Dataset items
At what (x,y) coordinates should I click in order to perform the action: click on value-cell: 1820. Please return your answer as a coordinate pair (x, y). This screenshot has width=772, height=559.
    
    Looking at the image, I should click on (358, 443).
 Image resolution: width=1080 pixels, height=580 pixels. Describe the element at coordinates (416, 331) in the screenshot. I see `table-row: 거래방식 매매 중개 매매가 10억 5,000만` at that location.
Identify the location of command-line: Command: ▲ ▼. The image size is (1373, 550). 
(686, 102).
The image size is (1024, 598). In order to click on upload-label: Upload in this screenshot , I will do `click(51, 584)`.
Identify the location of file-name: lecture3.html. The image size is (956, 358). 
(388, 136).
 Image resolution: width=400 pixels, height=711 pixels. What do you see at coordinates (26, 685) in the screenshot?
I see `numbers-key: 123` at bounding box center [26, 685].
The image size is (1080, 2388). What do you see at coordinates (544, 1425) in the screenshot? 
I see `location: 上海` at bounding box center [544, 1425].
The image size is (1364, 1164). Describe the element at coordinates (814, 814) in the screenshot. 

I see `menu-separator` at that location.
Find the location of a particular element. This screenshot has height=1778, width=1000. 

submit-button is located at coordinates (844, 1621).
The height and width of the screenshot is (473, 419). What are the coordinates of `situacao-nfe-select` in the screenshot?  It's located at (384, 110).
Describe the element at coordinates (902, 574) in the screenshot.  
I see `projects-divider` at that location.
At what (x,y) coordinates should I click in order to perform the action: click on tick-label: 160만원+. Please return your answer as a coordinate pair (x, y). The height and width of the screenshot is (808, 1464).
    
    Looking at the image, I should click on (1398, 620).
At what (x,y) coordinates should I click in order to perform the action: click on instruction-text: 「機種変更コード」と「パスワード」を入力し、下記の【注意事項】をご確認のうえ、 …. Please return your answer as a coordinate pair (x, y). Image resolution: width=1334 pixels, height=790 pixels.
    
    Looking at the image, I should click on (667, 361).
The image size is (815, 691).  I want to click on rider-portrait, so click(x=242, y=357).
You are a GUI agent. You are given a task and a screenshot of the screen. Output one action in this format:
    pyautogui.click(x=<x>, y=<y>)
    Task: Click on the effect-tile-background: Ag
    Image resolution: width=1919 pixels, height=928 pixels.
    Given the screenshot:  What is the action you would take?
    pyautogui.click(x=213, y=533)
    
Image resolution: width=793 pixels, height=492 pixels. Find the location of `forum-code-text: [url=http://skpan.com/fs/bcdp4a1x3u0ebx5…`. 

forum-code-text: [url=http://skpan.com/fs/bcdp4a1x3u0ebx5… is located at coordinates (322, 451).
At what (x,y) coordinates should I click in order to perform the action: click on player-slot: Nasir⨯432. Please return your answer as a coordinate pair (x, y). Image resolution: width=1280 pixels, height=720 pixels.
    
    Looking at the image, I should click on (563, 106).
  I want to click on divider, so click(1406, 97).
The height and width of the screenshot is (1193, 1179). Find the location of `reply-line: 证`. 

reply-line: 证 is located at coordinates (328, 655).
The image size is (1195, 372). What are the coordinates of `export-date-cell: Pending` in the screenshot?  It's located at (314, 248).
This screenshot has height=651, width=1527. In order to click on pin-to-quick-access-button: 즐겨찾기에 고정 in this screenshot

Instructions for the task: Pull out the lines of the rows above, starting at the line with "is (808, 1464)." and ending at the line with "The image size is (815, 691).", both included. Reproduce them word for word.

Finished task:
At what (x,y) coordinates should I click in order to perform the action: click on tick-label: 160만원+. Please return your answer as a coordinate pair (x, y). The height and width of the screenshot is (808, 1464).
    
    Looking at the image, I should click on (1398, 620).
At what (x,y) coordinates should I click in order to perform the action: click on instruction-text: 「機種変更コード」と「パスワード」を入力し、下記の【注意事項】をご確認のうえ、 …. Please return your answer as a coordinate pair (x, y). Image resolution: width=1334 pixels, height=790 pixels.
    
    Looking at the image, I should click on (667, 361).
The image size is (815, 691).  I want to click on rider-portrait, so click(x=242, y=357).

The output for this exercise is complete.